Le talmud dans le traité de Guitin (89) parle du cas d’un enfant mineur qui est très intelligent et qui a marié une femme. Le talmud s’interroge sur la validité du mariage, le talmud dit « nous ne sommes par arrivé au niveau de la perplexité des décisionnaires de Ruben ». Les décisionnaires de Ruben étaient capables de déterminer le niveau de maturité mentale nécessaire pour être considéré majeur, alors que les autres rabbins n’étaient pas capables de le savoir. C’est pour cela que les autres rabbins considèrent un homme ou une femme majeur indépendamment de sa maturité mentale, en se basant uniquement sur a maturité physique, c'est-à-dire son aptitude à procréer. (Selon rabenou Hananel, un rabbin tunisien du 9 siècle).

Le talmud semble donc décrire les sages de Ruben comme étant les seuls capables d’envisager la vérité absolue de l’idée, sans avoir à se baser sur des observations physiques.
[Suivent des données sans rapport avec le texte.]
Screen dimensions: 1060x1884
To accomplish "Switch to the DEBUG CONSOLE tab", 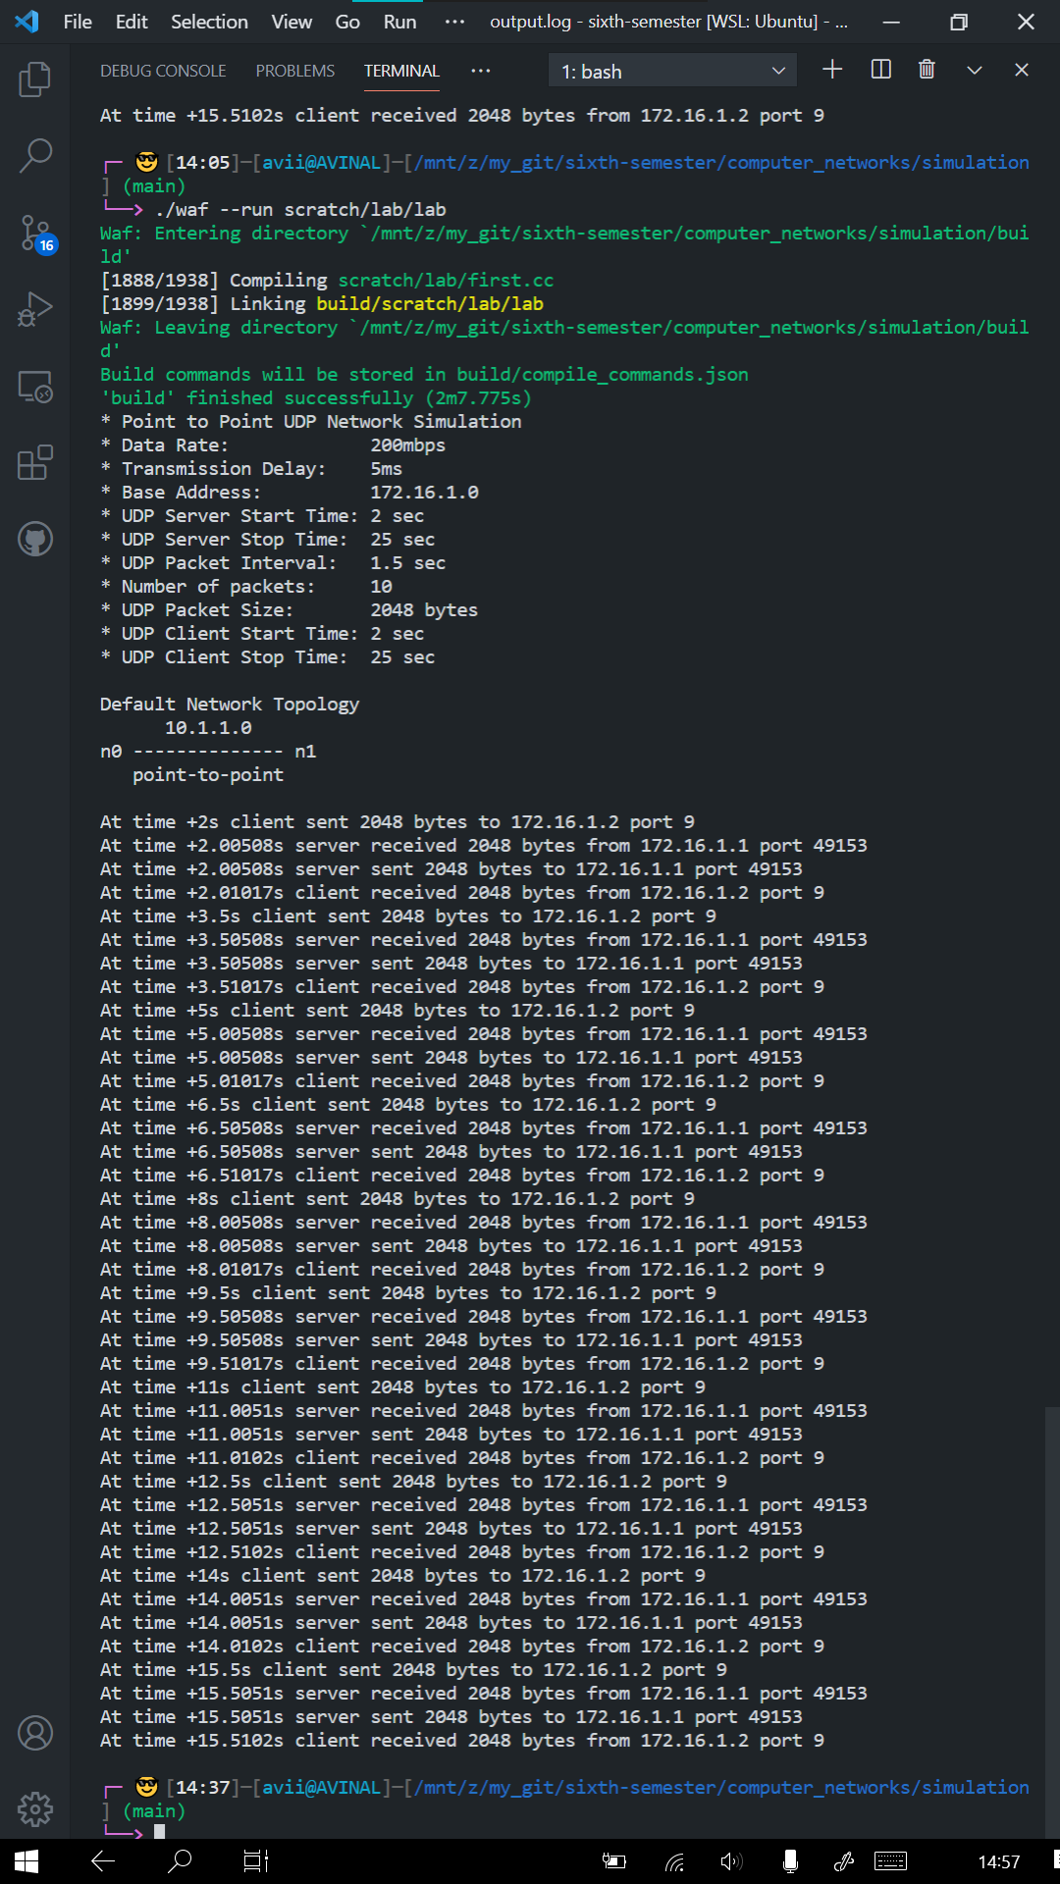I will coord(163,71).
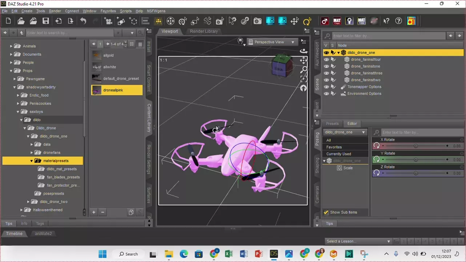Select the allwhite material preset
Viewport: 466px width, 262px height.
click(109, 67)
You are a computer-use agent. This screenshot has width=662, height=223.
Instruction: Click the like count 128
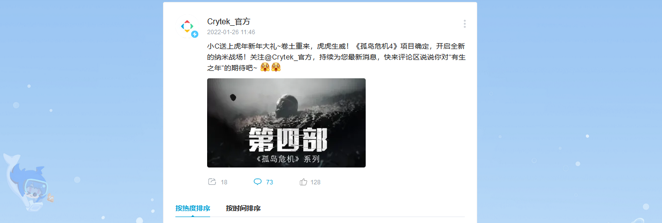[315, 182]
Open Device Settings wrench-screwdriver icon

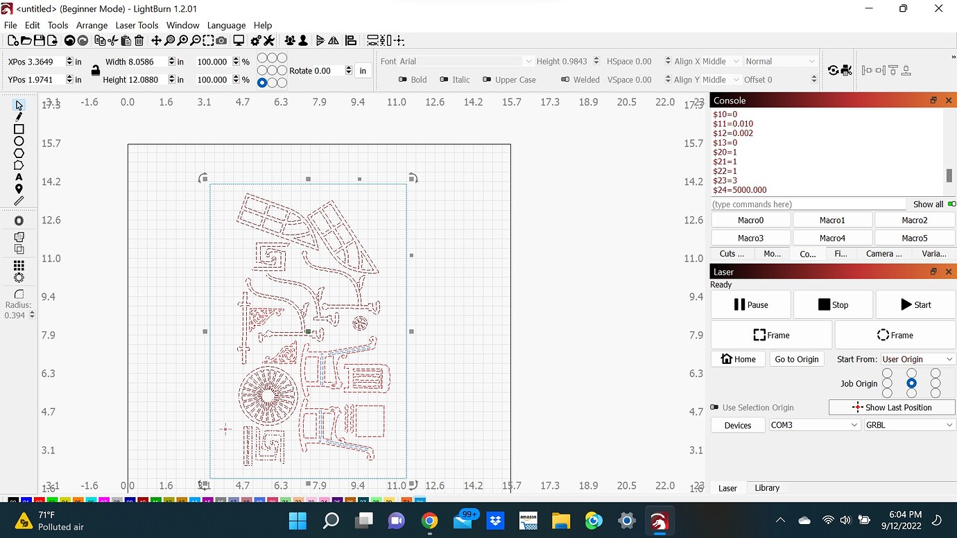click(x=269, y=41)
D’autre part le talmud dans Yomah 26 parle des sages de Juda et ceux de Nafatali sur lesquelles il est écrit qu’ils sont « des législateurs, des gens qui approfondissent et qui creusent » le talmud dit à leur sujet « ces sages n’avaient pas accès à une vérité absolue, ils sont uniquement capable de raisonner et de créer de idées mais incapables de comprendre la vérité tel qu’elle est révélée ».
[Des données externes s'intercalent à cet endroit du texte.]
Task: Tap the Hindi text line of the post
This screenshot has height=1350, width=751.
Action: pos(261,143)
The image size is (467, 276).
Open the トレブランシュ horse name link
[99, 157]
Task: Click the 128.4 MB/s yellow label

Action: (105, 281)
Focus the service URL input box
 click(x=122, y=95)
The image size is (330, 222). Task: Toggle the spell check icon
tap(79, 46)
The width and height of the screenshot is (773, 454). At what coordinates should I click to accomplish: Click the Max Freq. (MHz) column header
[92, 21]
Cette prise de position du talmud semble étonnante puisque dans la bible ont voit bien que la prophétesse donne raison aux sages de Nafatali et de Zebulon et tort aux sages de Ruben.
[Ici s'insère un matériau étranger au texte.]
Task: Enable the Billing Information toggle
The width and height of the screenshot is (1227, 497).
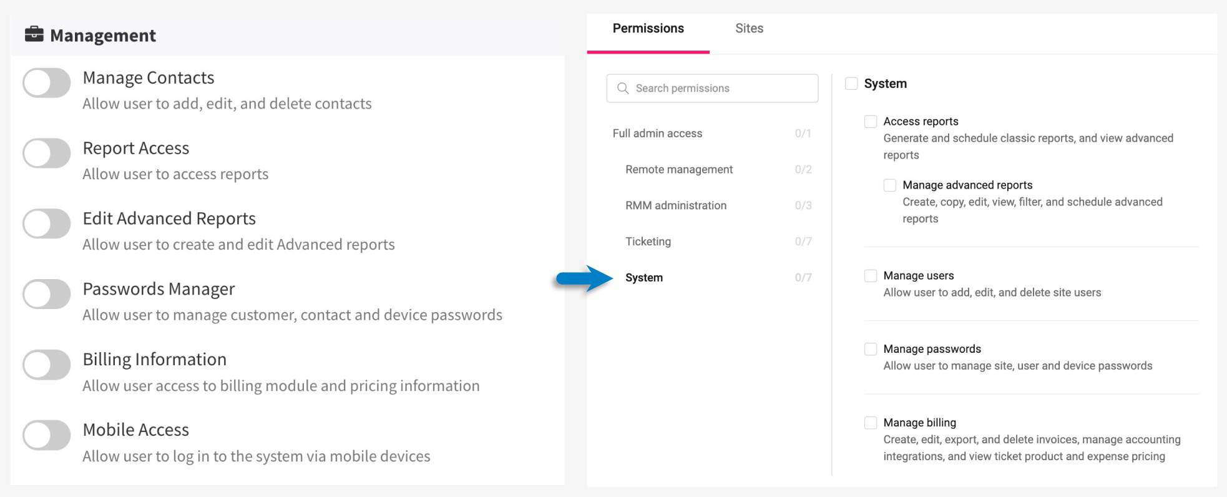Action: tap(47, 365)
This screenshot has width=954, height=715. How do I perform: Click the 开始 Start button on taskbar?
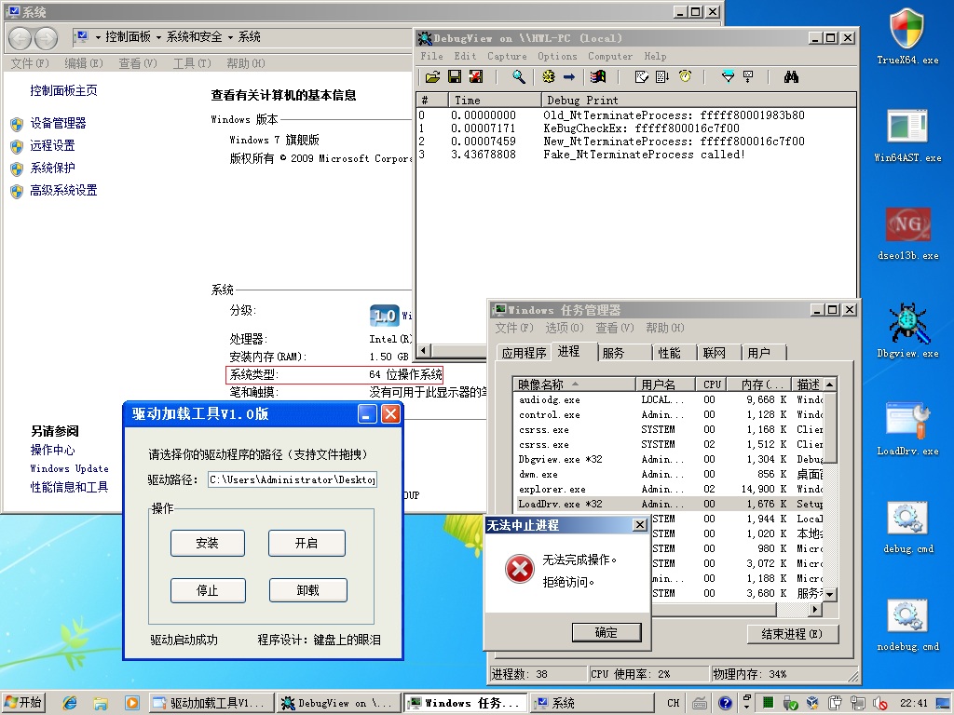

On peut répondre à toutes ces questions et comprendre le message de l’histoire de Deborah en regardant comment l’histoire du général ennemi se finit. 

Le chef de l’armée des amorites « Sisra » cherche à fuir. Dans sa course il est accueilli pas Yaël, une femme juive, réputée comme étant une juge d’Israël. Elle l’accueille dans sa maison et elle a des rapports sexuels avec lui à 7 reprises, selon le talmud, ensuite le général s’endort et Yaël lui fracasse le crâne avec un pieux qu’elle lui enfonce dans la tempe avec un marteau. Pourquoi la bible nous raconte cela ?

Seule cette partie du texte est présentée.